# A certain reaction follows zero-order kinetics. Suppose the reaction went to 50% completion after 10 minutes. What percentage of completion does the reaction reach in an additional 5 minutes?

Aug 4, 2017

75%

#### Explanation:

"Zero order" kinetics means that the rate = k and is independent of the amount of material present. Thus, if the rate is such that the reaction is 50% complete in 10 minutes, in another 5 minutes another 25% of the overall reaction is complete - 75% of the total reaction.

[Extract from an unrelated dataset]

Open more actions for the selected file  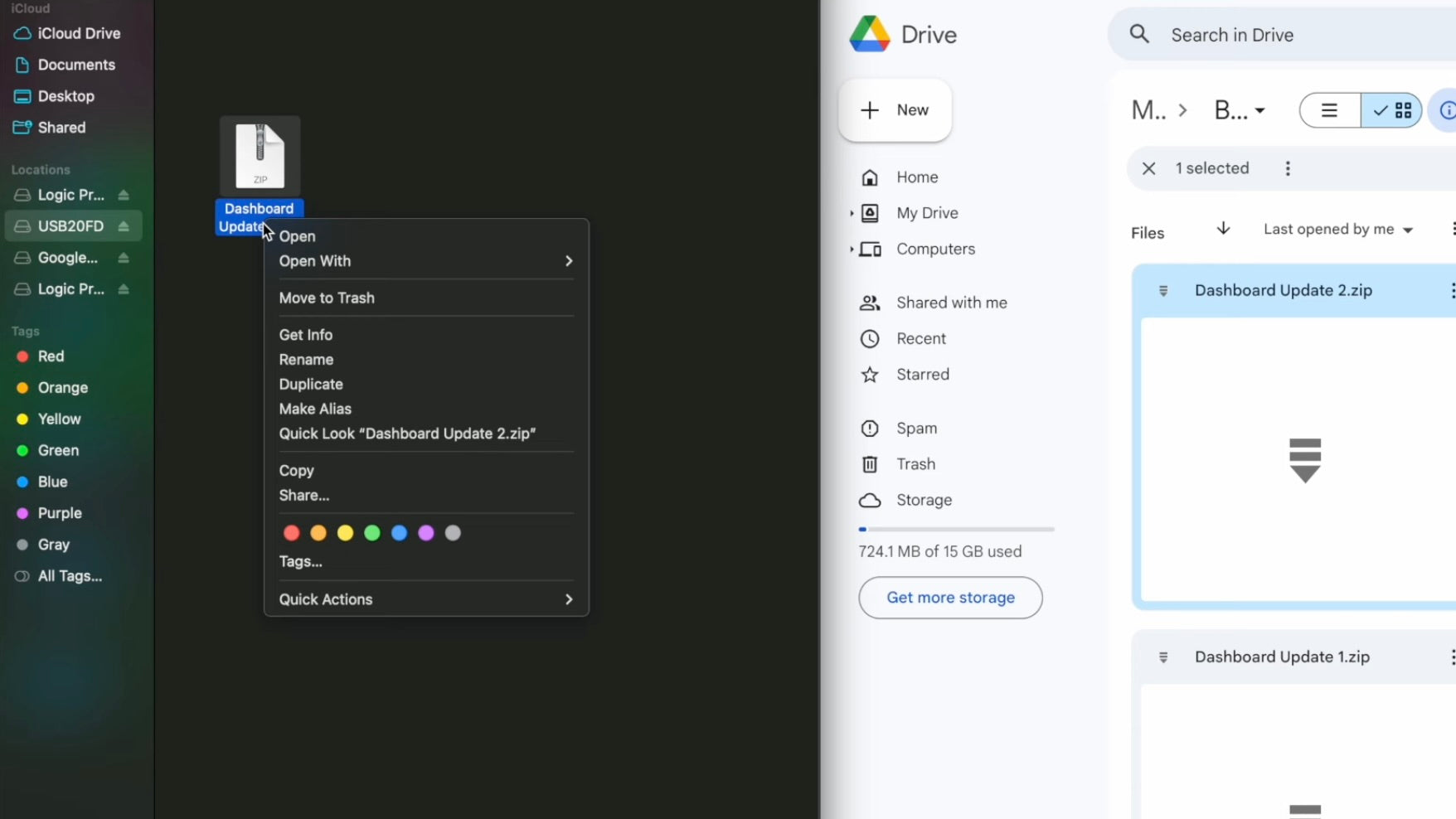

The total reaction will be completed in 20 minutes.

Aug 4, 2017

75% complete.

A reaction following zero order kinetics has the rate law:

$r \left(t\right) = k {\left[A\right]}^{0} {\left[B\right]}^{0} \cdots$

and the rate is equal to the rate constant. Consequently, the rate of consumption of all the reactant(s) is a constant, and one could plot concentration $\left[A\right]$ of reactant $A$ vs. time $t$ to model the reaction progress.

This curve would then be a straight line:

And as such, it allows us to use the reaction progress as indicative of the fraction of $\left[A\right]$ leftover. 50% completion therefore means 50% of $\left[A\right]$ is gone.

Since that occurred in $10$ minutes, and the rate is constant, in $5$ minutes the reaction proceeds by half of 50%. As a result, the reaction is color(blue)(ul(75%)) complete after $5$ additional minutes, or $\left[A\right] = 0.25 {\left[A\right]}_{0}$.